> [What you are asked to do]: Transcribe the entries from the line with "Click the CAPTCHA refresh icon" up to and including the line with "Click the Kategorijas", and leave the pictures out of your answer.

> [Data for the task]:
__________
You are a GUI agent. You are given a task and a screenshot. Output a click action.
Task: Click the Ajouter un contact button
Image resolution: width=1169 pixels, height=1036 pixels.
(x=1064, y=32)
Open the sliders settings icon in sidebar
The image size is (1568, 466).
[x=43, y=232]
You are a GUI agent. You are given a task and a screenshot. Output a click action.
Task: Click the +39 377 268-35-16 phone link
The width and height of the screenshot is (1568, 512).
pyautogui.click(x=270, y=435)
__________
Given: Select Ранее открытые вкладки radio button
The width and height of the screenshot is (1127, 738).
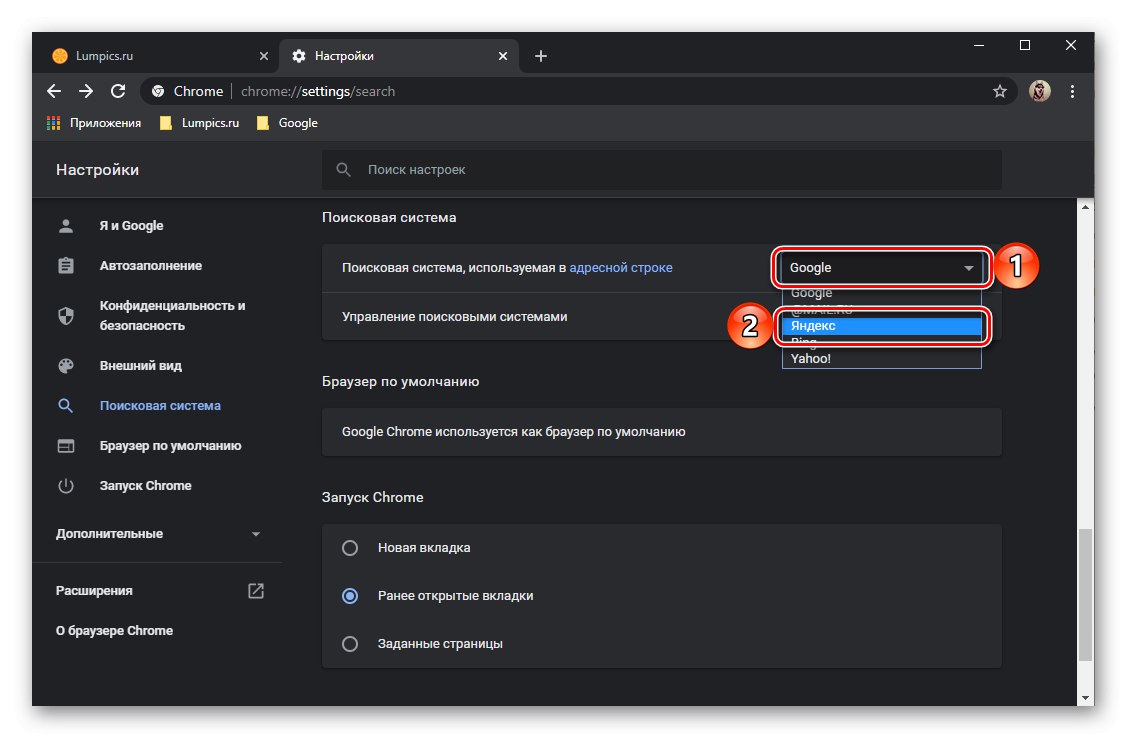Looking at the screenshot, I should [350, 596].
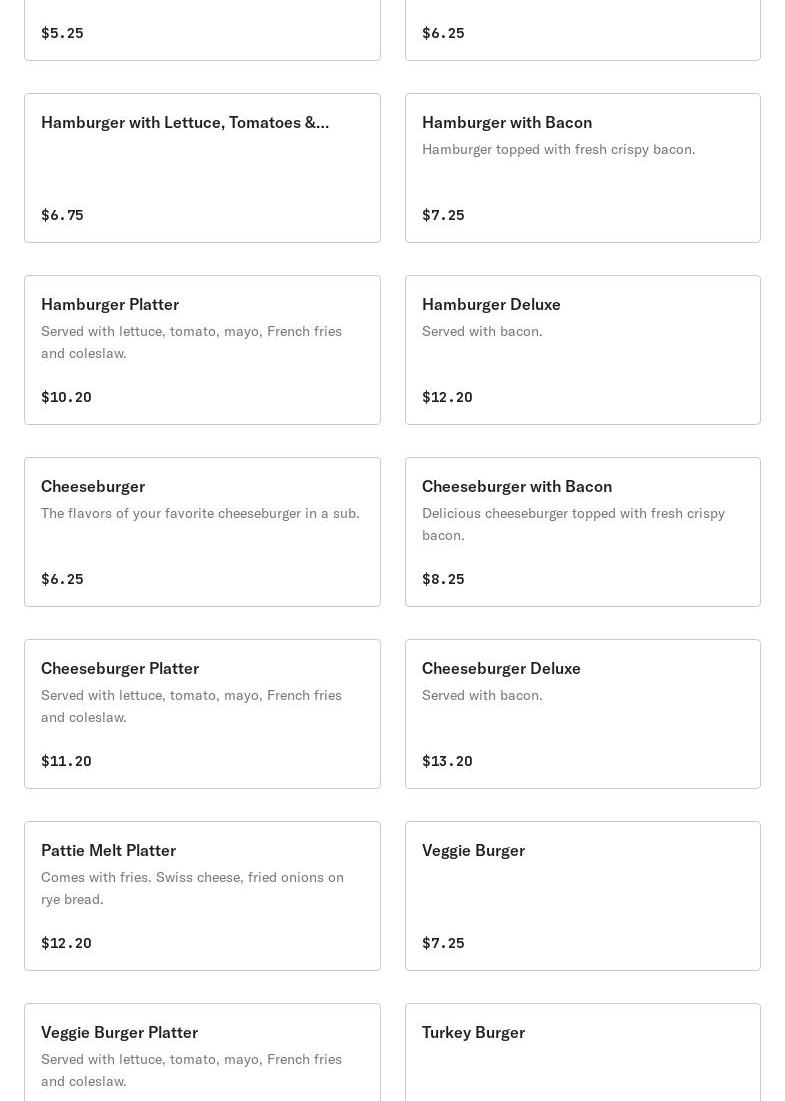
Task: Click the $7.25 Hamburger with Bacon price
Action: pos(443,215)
__________
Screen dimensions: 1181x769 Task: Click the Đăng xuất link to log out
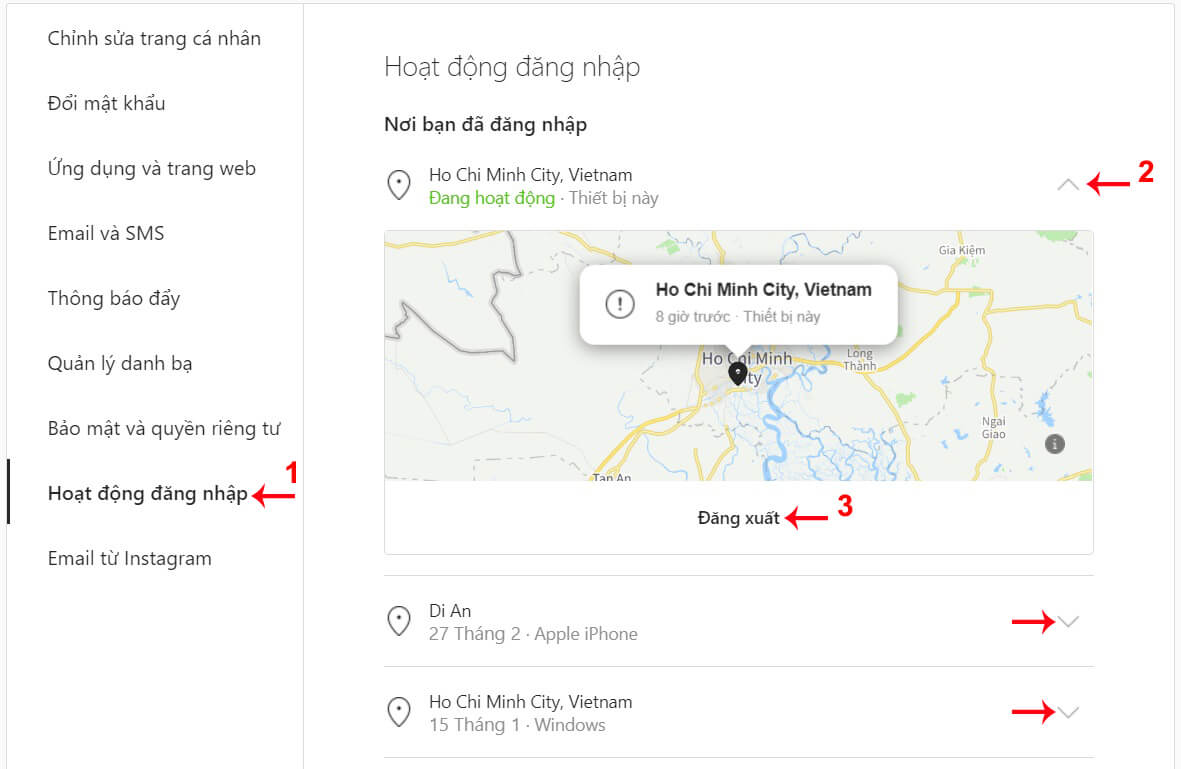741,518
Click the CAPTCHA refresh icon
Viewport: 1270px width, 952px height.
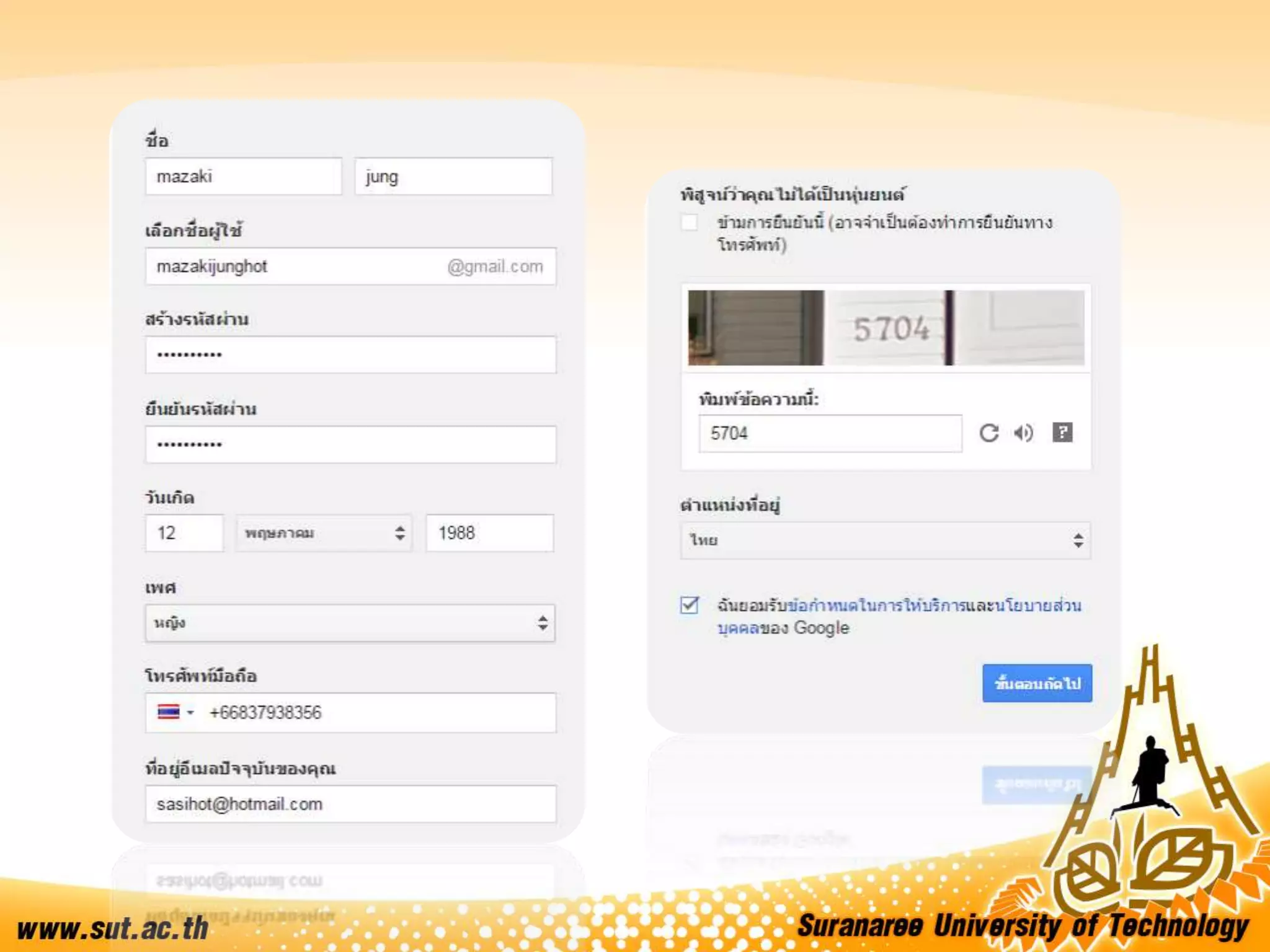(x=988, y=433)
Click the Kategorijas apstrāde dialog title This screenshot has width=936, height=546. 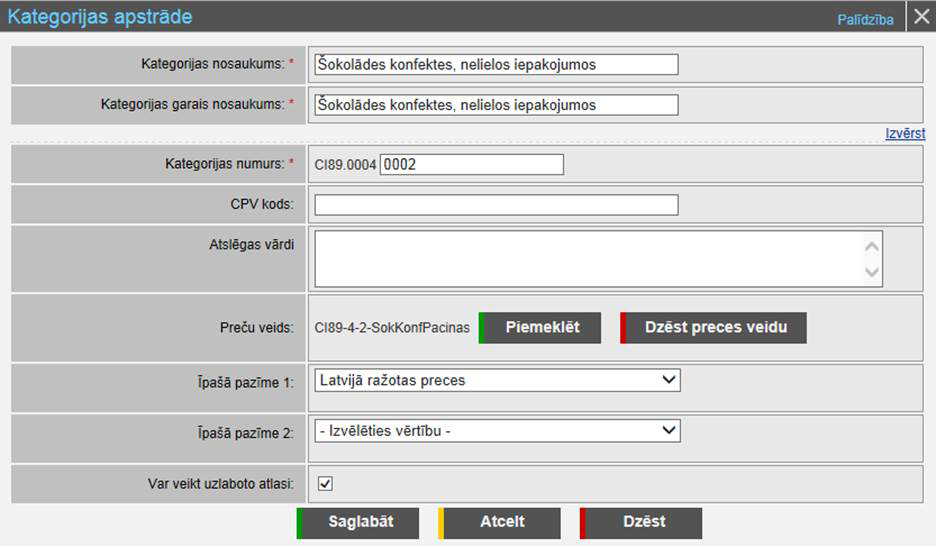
__________
> [Written response]:
Click the CAPTCHA refresh icon
Viewport: 1270px width, 952px height.
(x=988, y=433)
Click the Kategorijas apstrāde dialog title This screenshot has width=936, height=546. 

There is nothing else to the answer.